DATA SUPPLIED
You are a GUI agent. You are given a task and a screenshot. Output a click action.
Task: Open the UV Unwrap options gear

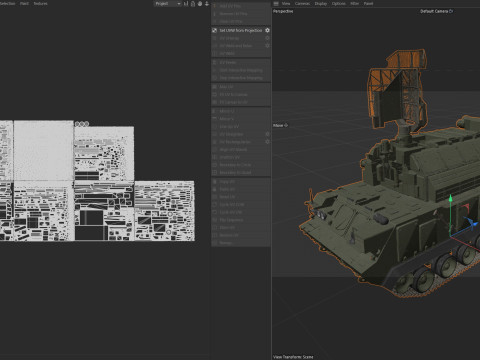pos(267,38)
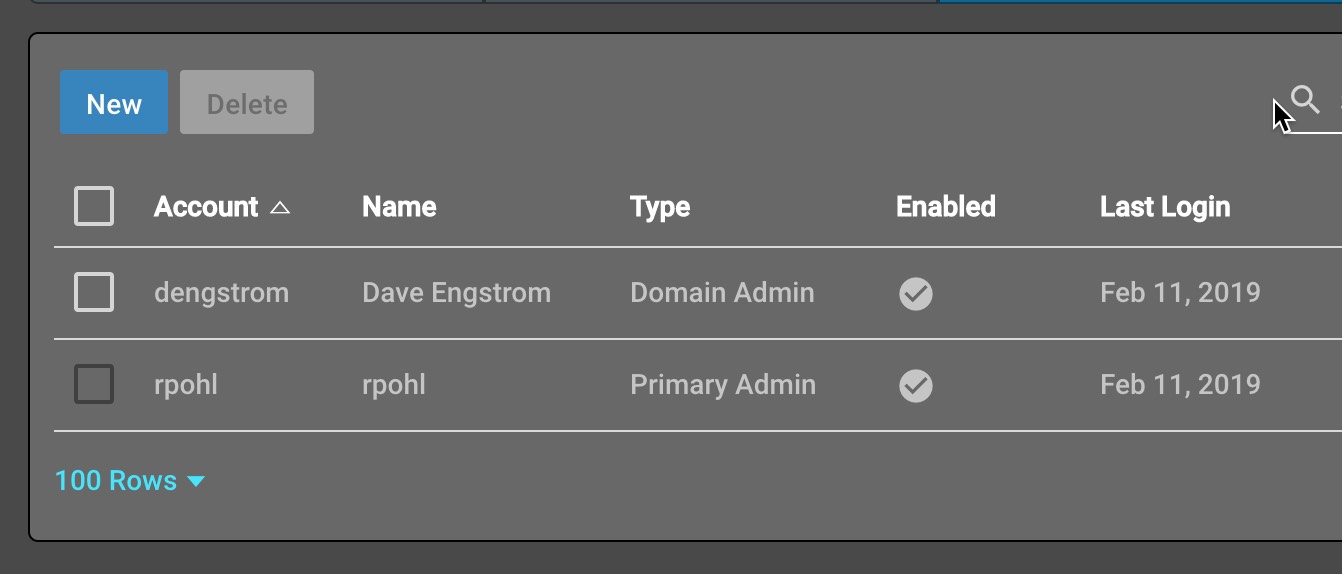Click the Dave Engstrom name cell
Image resolution: width=1342 pixels, height=574 pixels.
(x=456, y=293)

WHAT THE TASK ASKS
Images stay out; everything else in the records must be given again exactly.

EXPECTED ANSWER
You are a GUI agent. You are given a task and a screenshot. Output a click action.
Task: Open the UV Unwrap options gear

pos(267,38)
Click the Dave Engstrom name cell
Image resolution: width=1342 pixels, height=574 pixels.
(x=456, y=293)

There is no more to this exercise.